Waterverdeling
Ongeveer 70% van het aardoppervlak is bedekt met water.
Het meeste water bevindt zich in oceanen. Dat is zout water en niet geschikt om te drinken.
Zoet water vind je in ijskappen en gletsjers.
Ook grondwater is veelal zoet water.
Deze tabel gaat over de verdeling van het water.
plaats |
in % van al het water |
in % van al het zoet water |
Oceanen |
95,5% |
0% |
IJskappen |
2,05% |
68,7% |
Grondwater |
0,68% |
30,15% |
Meren |
0,01% |
0,26% |
Atmosfeer |
0,001% |
0,04% |
Rivieren |
0,00001% |
0,01% |
Biosfeer |
0,000004% |
0,0003% |
Zout, zoet en brak water
In de natuur is bijna geen zuiver water te vinden.
Oppervlaktewater, water in wolken en grondwater bevatten allerlei stoffen.
Zout water is water waar zout in opgelost is.
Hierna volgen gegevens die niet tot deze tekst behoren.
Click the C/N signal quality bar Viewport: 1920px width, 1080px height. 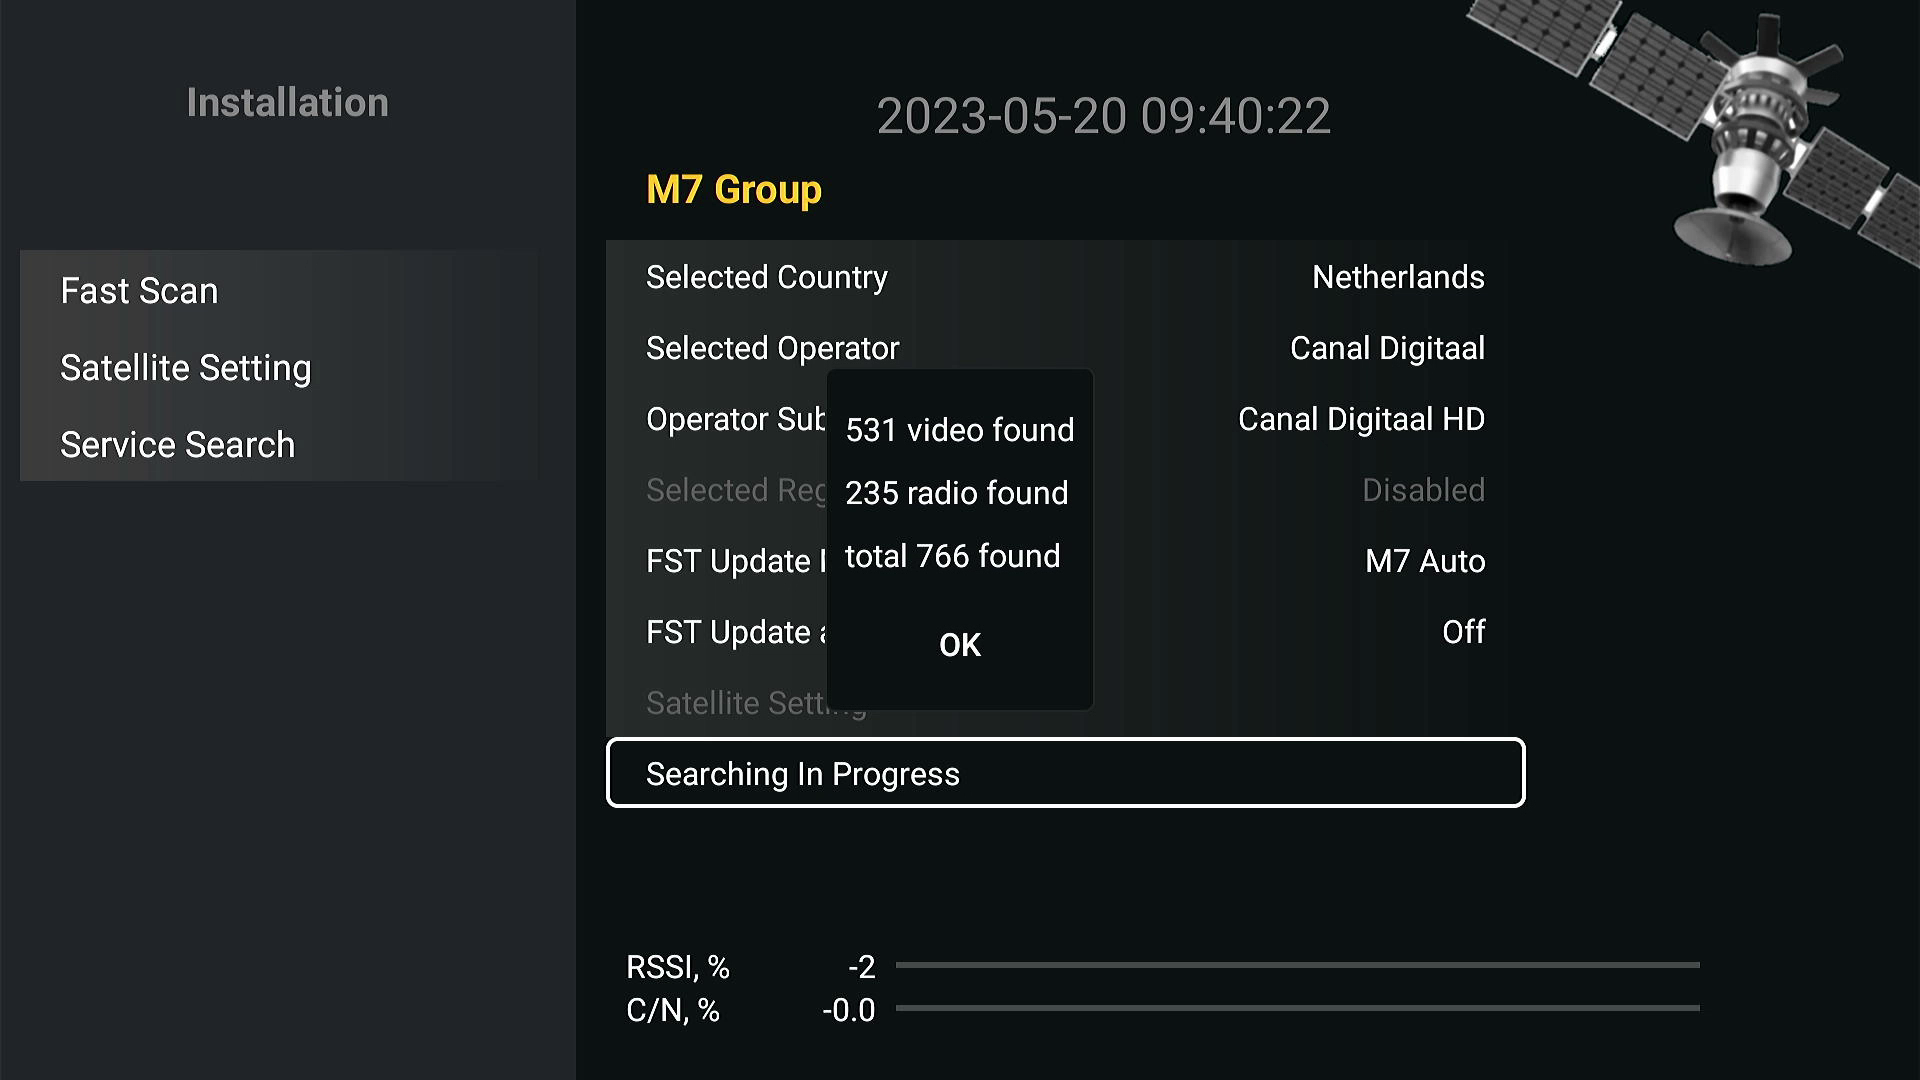click(x=1297, y=1008)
In zout water zit meer zout dan mensen aankunnen: zout zuigt vocht op. Als je zout water drinkt, krijg je alleen maar meer dorst. Teveel zout water drinken is zelfs giftig.
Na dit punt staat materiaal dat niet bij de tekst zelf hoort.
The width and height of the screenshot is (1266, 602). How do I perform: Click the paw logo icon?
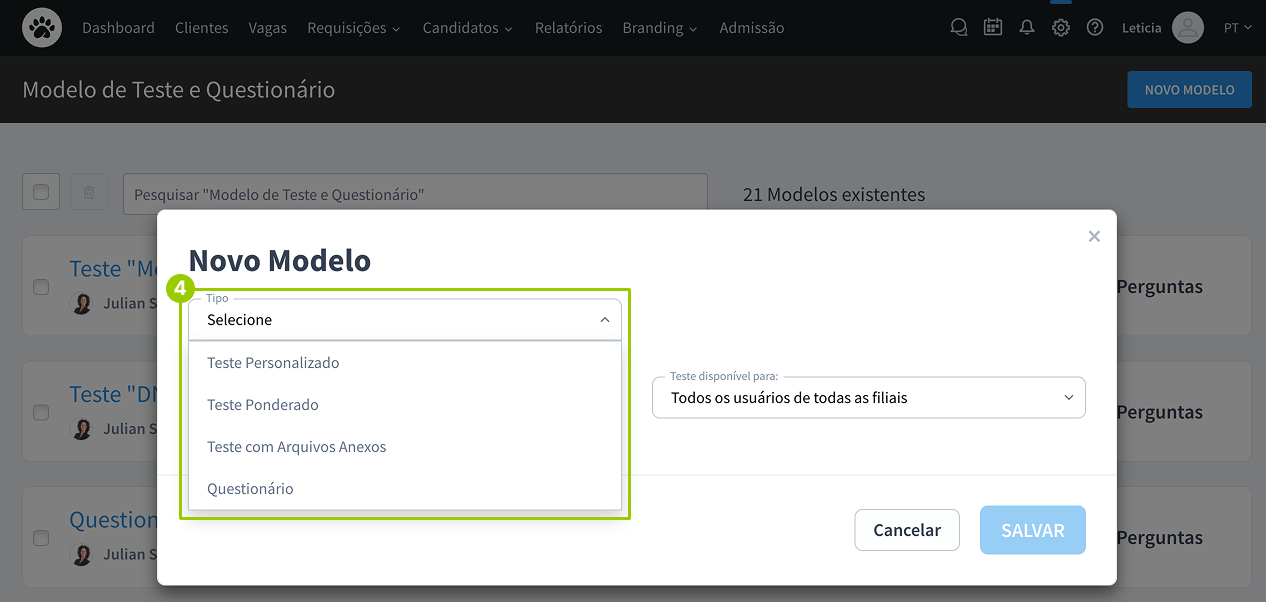click(42, 28)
Zoet water is wel drinkbaar. Zoet water vind je in meren, oppervlaktewater en grondwater.
Het is vaak zo vervuild dat je het niet kunt drinken. Het moet eerst gezuiverd worden.
Brak water vind je op plaatsen waar zoet water en zout water in elkaar overvloeien.
Het vermengt zich dan door het getijde (eb en vloed). Zeewater komt de rivierarm binnen en vermengt zich met zoet rivierwater.
Zout water kan ook onder een duin of dijk naar boven komen (kwelwater).
Drinkwater
Voor het maken van drinkwater is grondwater geschikter. Het is namelijk schoner dan oppervlaktewater.
Grondwater is water dat ooit regen of rivierwater was.
Het water sijpelt door de verschillende grondlagen. De grondlagen filteren zo het water.
Er blijft wel veel vuil tussen de grondlagen achter.
Het water wordt zo wel schoner, maar is nog niet drinkbaar.
Drinkwaterbedrijven zuiveren het grondwater nog verder.
Nederland telt tien waterzuiveringsbedrijven.
Zij zorgen ervoor dat er op elk moment schoon water uit de kraan stroomt.
Naast drinkwaterbedrijven zijn er waterschappen.
Waterschappen zorgen voor: schoon oppervlakte- en grondwater, veilig en voldoende water.
Waterstand
Nederland ligt laag. Daarom zijn dijken en waterkeringen zo belangrijk.
Als we die niet zouden hebben, zou Nederland voor een deel onder water liggen.
Dijken moeten regelmatig worden gecontroleerd.
Men meet de waterhoogte en de landhoogte.
Alle hoogten worden gemeten ten opzichte van het niveau Normaal Amsterdams Peil (NAP).
Een NAP-hoogte van 0 meter is ongeveer gelijk aan het gemiddelde zeeniveau.
Het NAP wordt duidelijk gemaakt met peilmerken.
Dat zijn meetmerken die je soms ziet op gebouwen, bruggen en viaducten.
Er zijn er zo'n 35 000 in heel Nederland.
Er zijn dus veel peilmerken te vinden waaraan de NAP-hoogte afgelezen kan worden.
Video: NAP
Getijde
Het getijde of getij is de op- en neergaande beweging van de zee.
Deze beweging wordt vooral veroorzaakt door de aantrekkingskracht van de maan.
De periode tussen hoogwater en laagwater wordt eb genoemd. Aan het begin van de eb is het dus hoogwater.
De periode tussen laagwater en hoogwater noem je vloed. De term vloed wordt ook wel gebruikt in de betekenis van hoogwater. De gemiddelde duur van een getijde is iets meer dan twaalf uur.
De getijdenbeweging op de Waddenzee is erg veranderd sinds de aanleg van de Afsluitdijk. De afsluiting van het IJsselmeer heeft invloed op de stroomsnelheid en het zandtransport in het gebied.
Wadden zijn delen van de Waddenzee die bij laag water droog vallen.